A handful of the items in my toolbox are ones I’ve written myself for one purpose or another. You can usually tell when it’s something I wrote because it will have a name that’s just awful. Today: The OBJ Wrangler.
At the moment it only does one thing, but I called it the OBJ Wrangler because it’s built around a little framework I wrote for loading, parsing and working with Wavefront OBJ files. In time, it will do more things, as I need it to, but for now it just gets me some useful stuff from UV maps for making textures.
I do a lot of texturing work in Adobe Illustrator, particularly stuff like laying out seams and details on bump maps. It’s very useful to have your UV maps in a vector format, or sometimes in an absurdly high-rez bitmap, and this is what the OBJ Wrangler gets me. I know Blender can output the UV map of a model as a SVG file, but what you get from this is thousands of individually drawn paths corresponding to each polygon.
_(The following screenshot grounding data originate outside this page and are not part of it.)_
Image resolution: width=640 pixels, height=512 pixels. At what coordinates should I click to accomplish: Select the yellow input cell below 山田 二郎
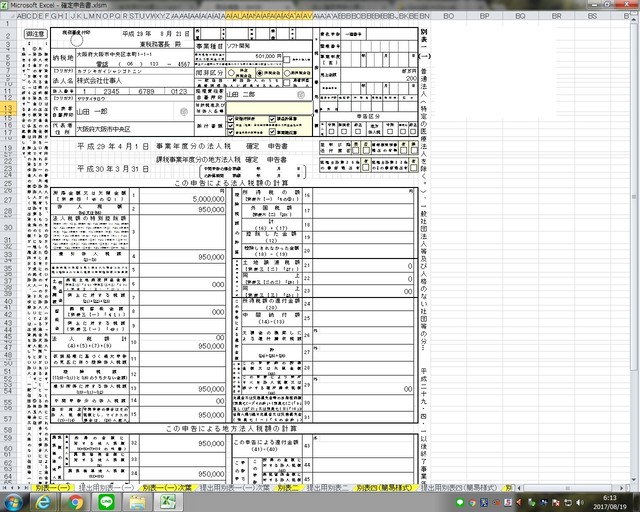coord(269,108)
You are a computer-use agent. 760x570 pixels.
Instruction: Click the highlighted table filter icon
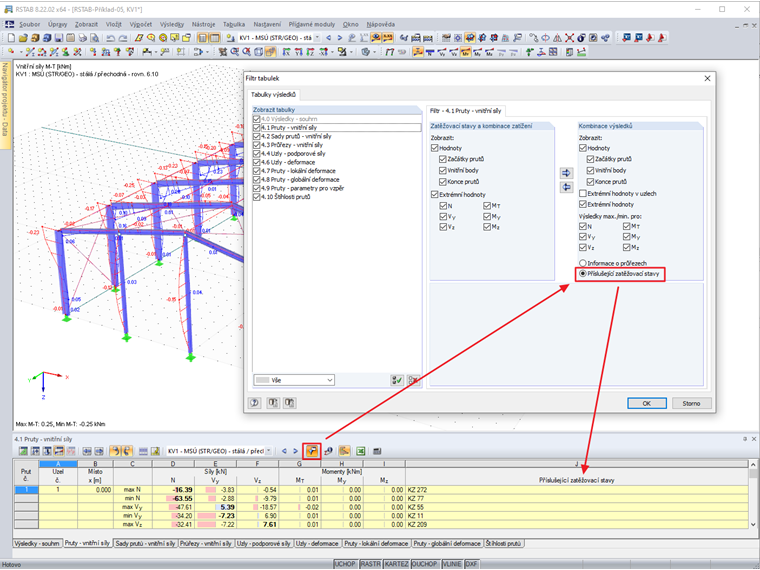[312, 451]
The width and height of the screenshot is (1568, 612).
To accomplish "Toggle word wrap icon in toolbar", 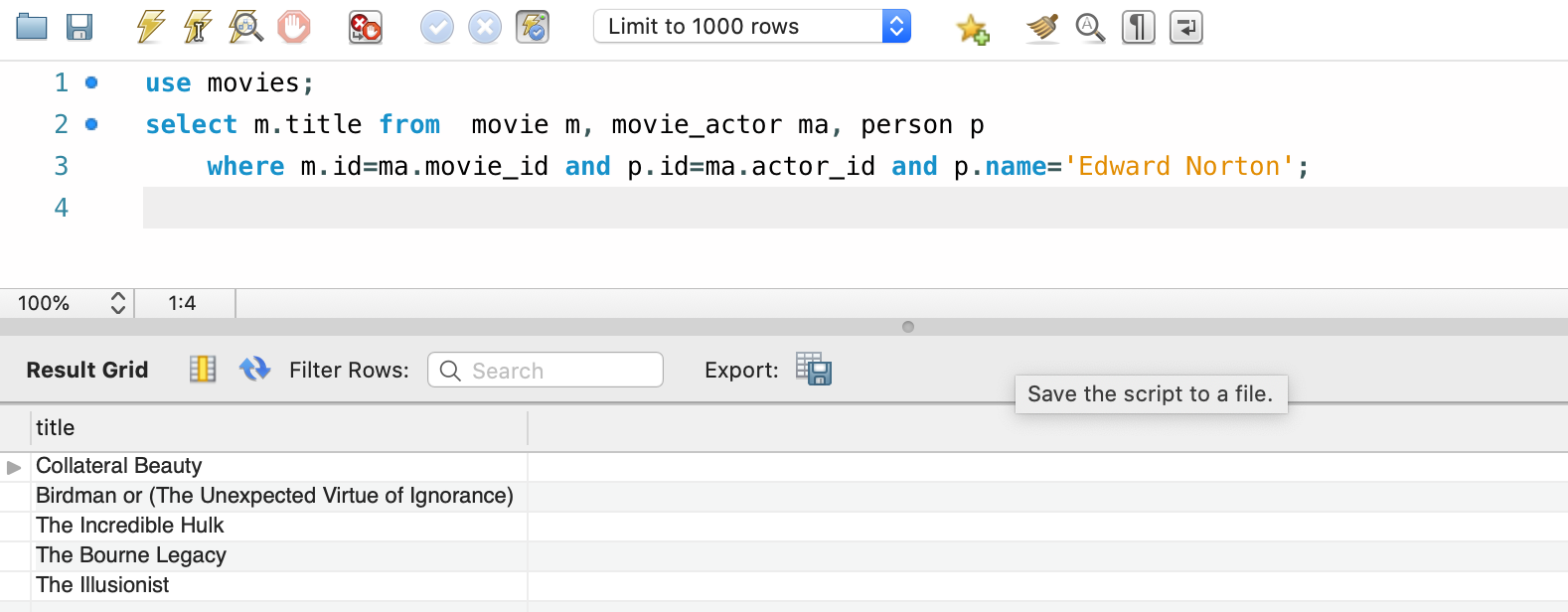I will click(x=1186, y=27).

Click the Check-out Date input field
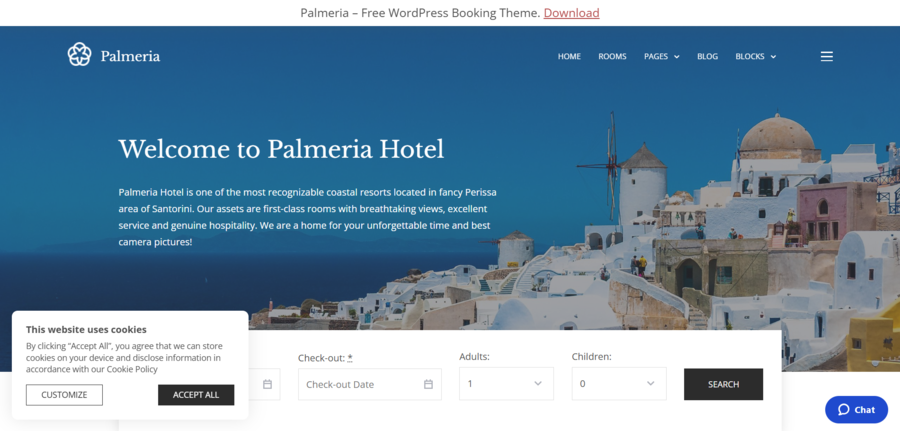point(370,384)
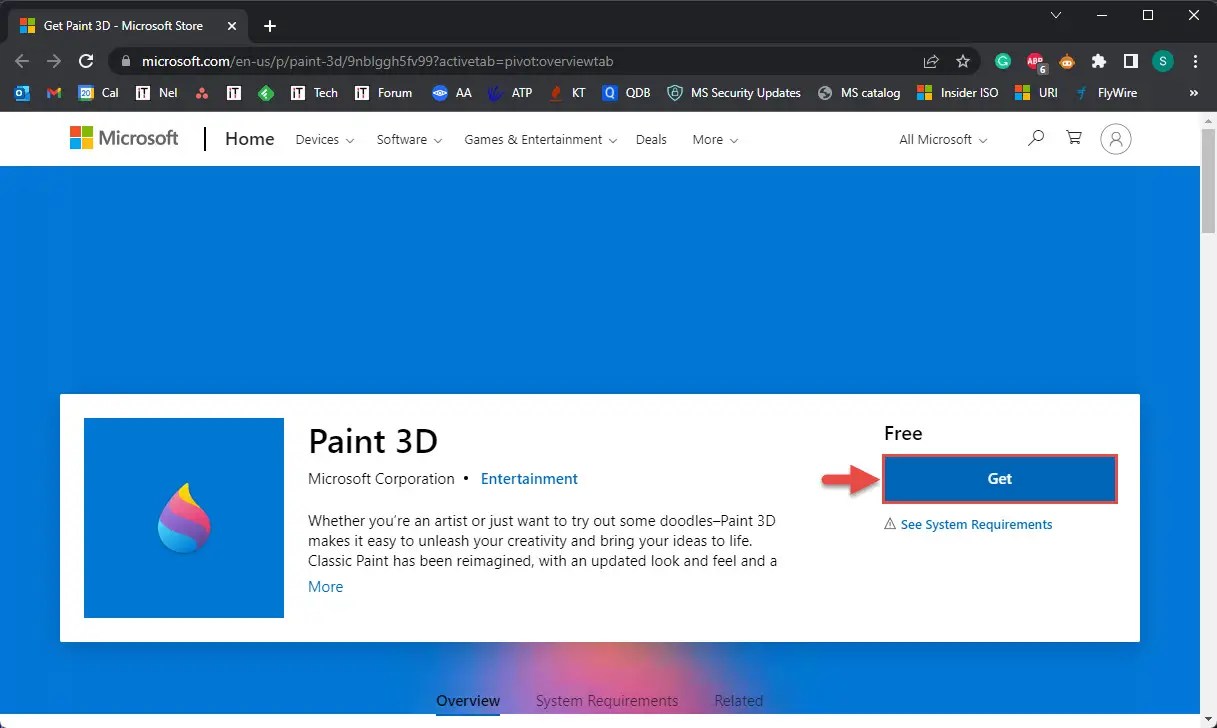Switch to the System Requirements tab
This screenshot has height=728, width=1217.
tap(607, 700)

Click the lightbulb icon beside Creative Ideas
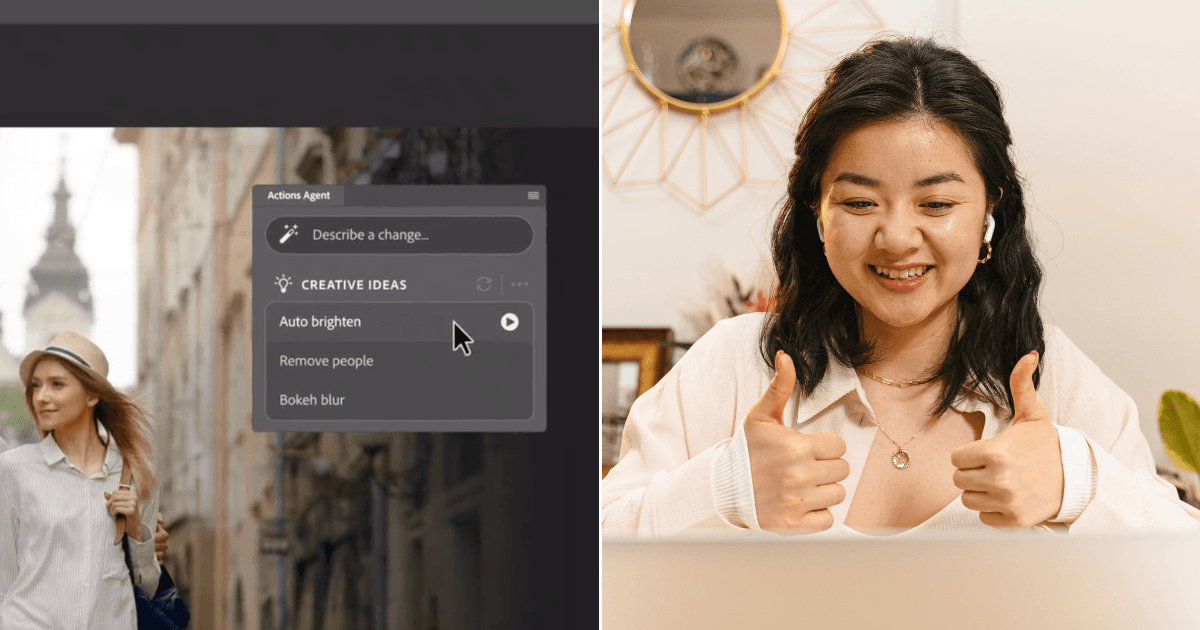pyautogui.click(x=283, y=284)
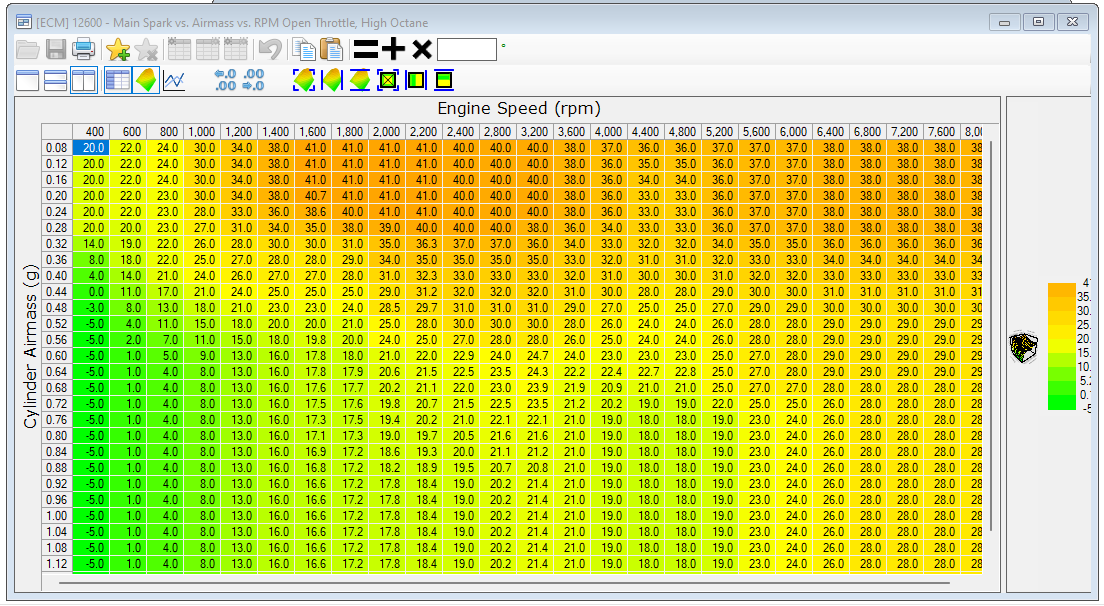
Task: Click the Paste clipboard icon
Action: [x=331, y=49]
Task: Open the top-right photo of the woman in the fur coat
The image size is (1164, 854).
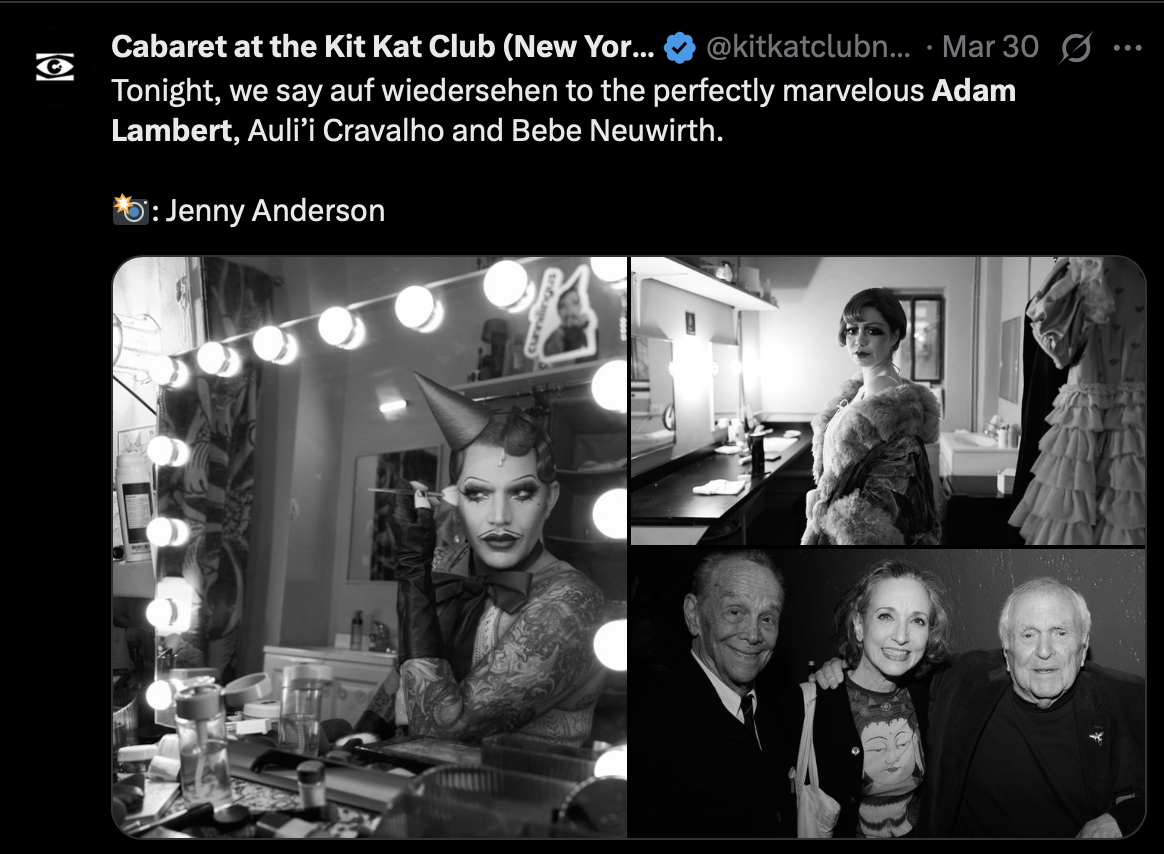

The OBJ Wrangler has a few extra tricks – it can output a SVG file just like Blender’s one, but it can also do things like detect edges of UV regions and output these as separate, clean SVG paths. On my last project, the Panel Dress, having these was invaluable for doing all the stitching and detail work.
In future I’m hoping this will be helping me make better and more detailed textures for my products, particularly now that I’m modelling meshes with closer regard to the actual cut of the cloth that they represent.